While I think the Watch isn’t a breakout new category in the way the iPhone was, I disagree that its future is as dim as those 53 percent believe. In particular, notification are great on the watch, timing functions (including the calendar) are indispensable, and weather is on the watch his highly convenient. I think what we’ll see at WWDC for the Apple Watch will be a focusing of the product, as at least one of the ways of interacting with the Watch is essentially useless: the apps. The watch face is where all the utility is, in my opinion, and the glances are great for those secondary functions, to drill down and scroll around for an app is difficult on the tiny screen.
Apple Watch apps have been rough since the beginning: first they ran on the phone and were slow, now they ran natively and are slow, and they’ve always had a tough time convincing developers to get on board. Here’s Conrad Stoll‘s take (via Dave Verwer):
The best Apple Watch apps in my mind are the ones that include the most useful and frequently relevant complications. The watch face itself is the best piece of real estate on the watch. That’s park avenue. It’s what people will see all the time. The complications that inhabit it are the fastest way for users to launch your app. Having a great complication puts you in a prime position to have users interact frequently with your app while inherently giving them quick, timely updates at a glance. It’s an amazing feature for users, and the most rewarding should you get it right.
Federico Viticci, in response:
I don’t think that’s where Apple would like the Watch app ecosystem to be today, and it’s hard to argue against the greatness of complications when “full” apps are slow and barely usable.
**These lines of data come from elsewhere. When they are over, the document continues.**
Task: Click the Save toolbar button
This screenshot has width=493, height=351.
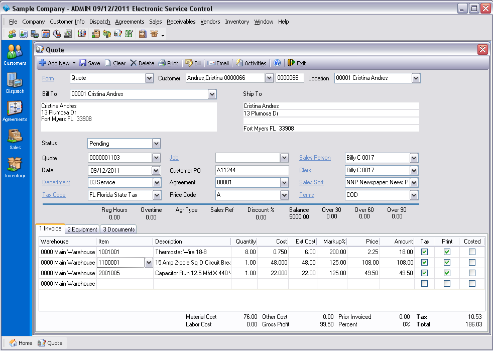Action: point(90,63)
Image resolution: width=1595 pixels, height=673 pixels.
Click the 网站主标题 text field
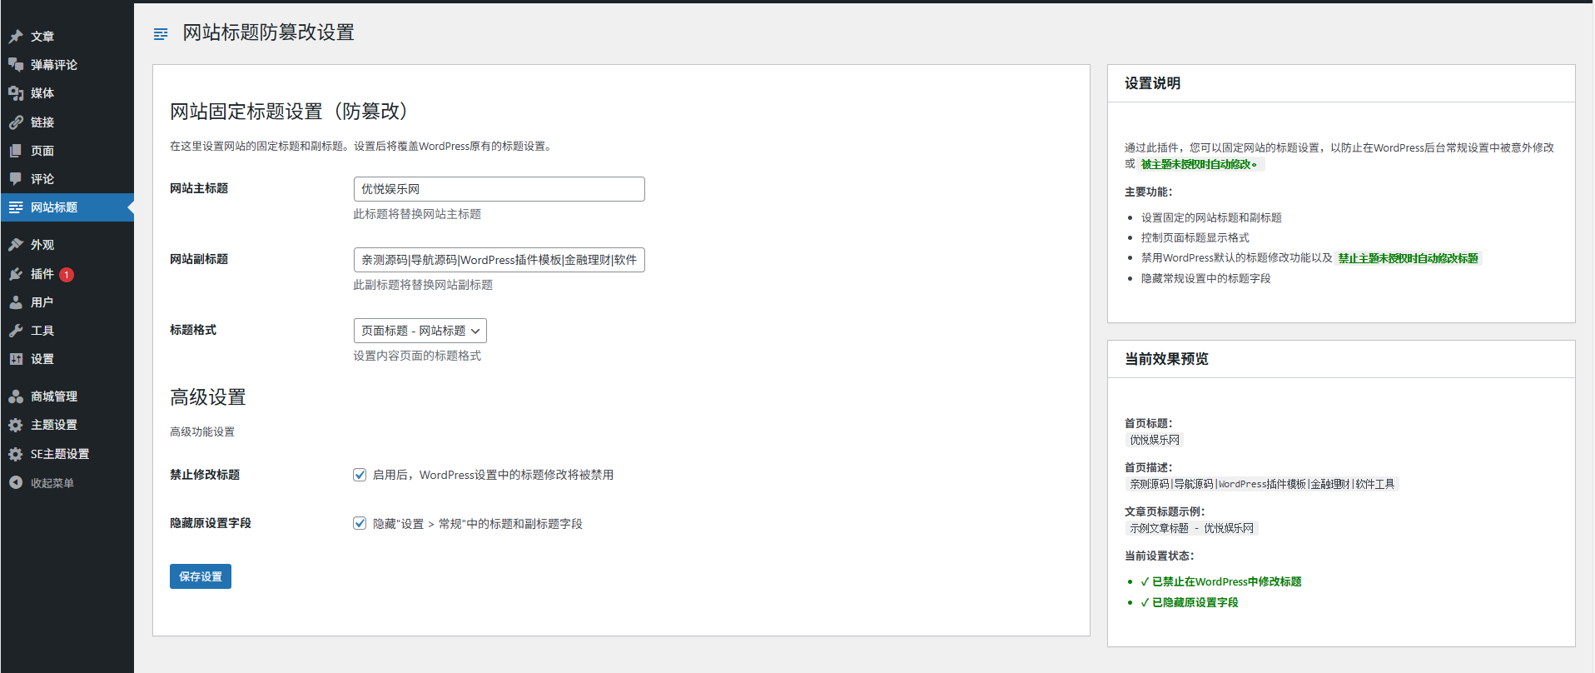(x=499, y=189)
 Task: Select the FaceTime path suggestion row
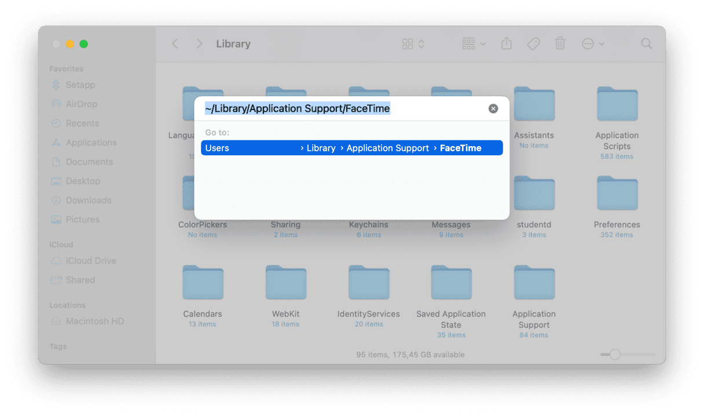(x=351, y=148)
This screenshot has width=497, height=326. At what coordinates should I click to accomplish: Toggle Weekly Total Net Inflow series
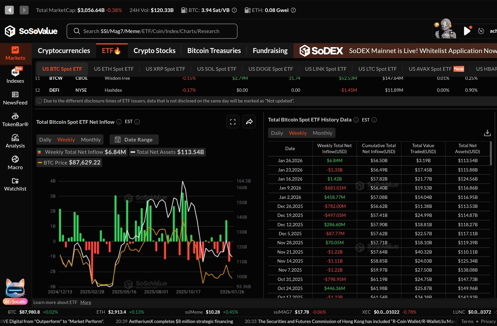click(x=82, y=152)
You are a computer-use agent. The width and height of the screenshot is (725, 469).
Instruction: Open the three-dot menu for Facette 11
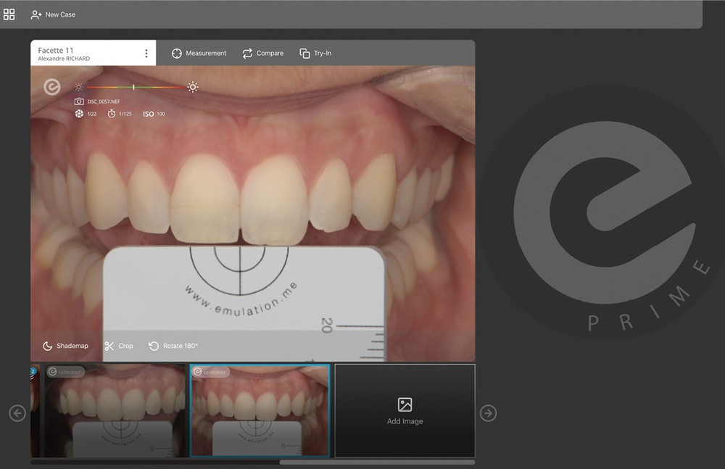[x=146, y=54]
I also feel like I’m not too enthusiastic about Watch apps right now because (in addition to slowness) my most used iPhone apps don’t offer complications yet.
As an ardent Apple Watch user, I full agree that the app interface is bad. I don’t ever “go into” an Apple Watch app because by the time they’ve loaded, I’ve got gorilla arm syndrome. However, I disagree that the only great watch apps are Complications, because I find many apps are great as Glances. For instance, I don’t want a static icon of a “record button” taking up prime complication real estate, but I do want that function without going to my phone or Watch app drawer, and that’s why it’s a great glance. I’d make the same claim about controlling music and controlling my lights.
What makes a great Watch app is not always being a Complication, it’s that a great Complication often relates to time and therefore deserves to be on the watch face. Watch apps just need to be faster to be useful.